## GOAL OF THE EXERCISE
Below is a set of entries; give all of them again exactly.

****************************************

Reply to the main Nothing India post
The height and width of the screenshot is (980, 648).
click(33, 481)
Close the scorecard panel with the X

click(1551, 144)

****************************************

## YOUR SOLUTION
Reply to the main Nothing India post
The height and width of the screenshot is (980, 648).
click(33, 481)
Close the scorecard panel with the X

click(1551, 144)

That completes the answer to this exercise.